What are your online habits?
- Do you keep passwords safe and not share them with others?
Talk with your child to remind them that passwords are private and should not be shared with others and show that this is what you do. You can see more password tips here.
- Do you schedule your notifications to turn off for certain times of the day?
It can be good for all of us to have a break, but particularly for our children who may be feeling overwhelmed. Lead by example and use the ‘do not disturb’ feature or look at your device settings to change when notifications can be delivered. Your Family Agreement could include all notifications turned off during the evening – or a time to suit your family. Find more wellbeing tips here.
- Do you talk about things you read online with your children?
There has been a rise in false information shared online, so now is a good time to talk to your child about fake news. Talk to them about what you have seen, and why you’ve questioned if it could be false. This will help them to develop the skills to always think and question what they see. Read more about fake news and how to spot it.
- Do you think about what you are sharing online?
We tell children not to share pictures online of them in their school uniforms, but at the start of every school year many parents do just this. This can be confusing for your child, but also an opportunity to discuss how you are doing this safely e.g. privacy settings, small networks on social media etc. If your children don’t know how you are minimising risk, then your actions could be reinforcing more risky online behaviours.
Modelling good behaviour includes asking their permission first and not over-sharing. When asking them, show them the image you want to share, assure them you are only sharing with family and that you have privacy settings in place to prevent anybody else seeing it. If they say they don't want that image to be shared honour their decision. This teaches them trust and respect, it is something they will replicate with their online use.

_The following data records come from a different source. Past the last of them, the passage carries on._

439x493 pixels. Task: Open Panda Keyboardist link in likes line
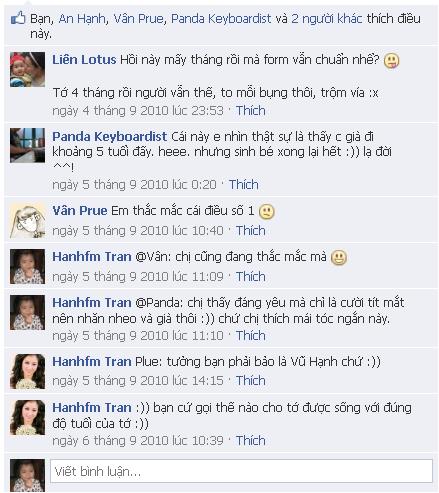pyautogui.click(x=221, y=19)
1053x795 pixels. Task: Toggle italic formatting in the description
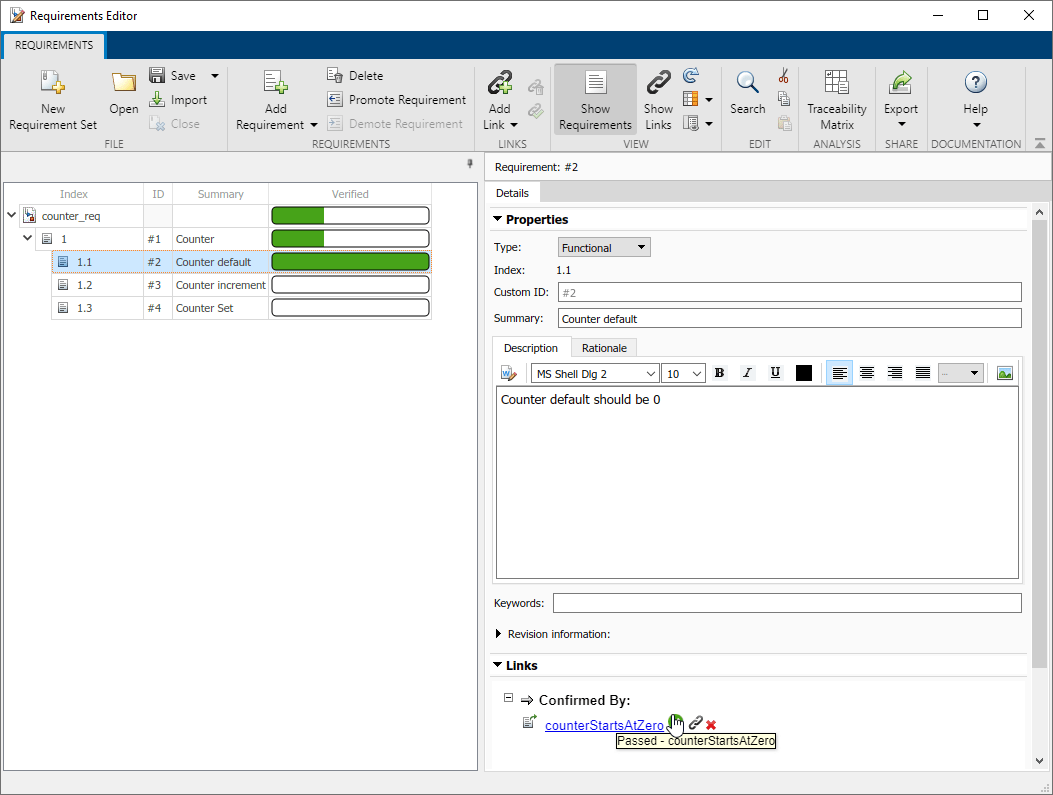[x=747, y=372]
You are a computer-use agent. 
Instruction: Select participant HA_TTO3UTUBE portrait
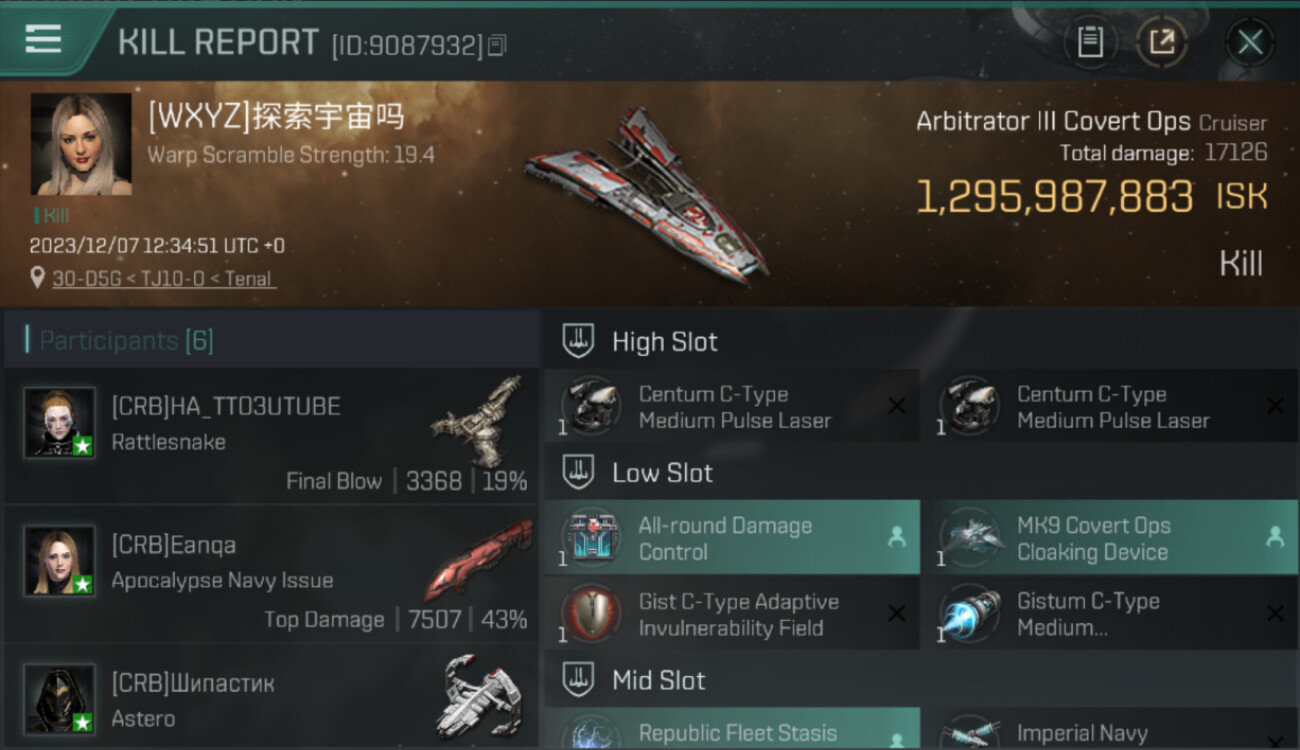pyautogui.click(x=60, y=422)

You are trying to teach your children to be mindful about what they are sharing, particularly sharing details that could identify where they live or places they go (such as school uniforms), so you should also be mindful when you are posting pictures yourself. Read this article to help think about sharing images online.
Talking about settings
We suggest looking at apps and games with your child to look at settings that you can use to keep them safe (look at our app reviews for details), but what about your online profiles? Is your social media profile set to friends only? A really good example for children is for you to follow what you are asking them to do – show them that you’ve put in place settings to keep your details private too.
Each family is different, and what works for you might be different to their friends’ families. You should have a Family Agreement that everyone in your household can follow and which you can amend as time passes and children get older and develop more skills. An agreement helps to put boundaries in place to establish good online behaviour and encourages conversations about online safety. If you have more than one child, there might be different agreements for each child (depending on their age or skills) but there should be some things that are common for everyone such as not sharing images of others without permission, no devices before breakfast or always asking before downloading a new app.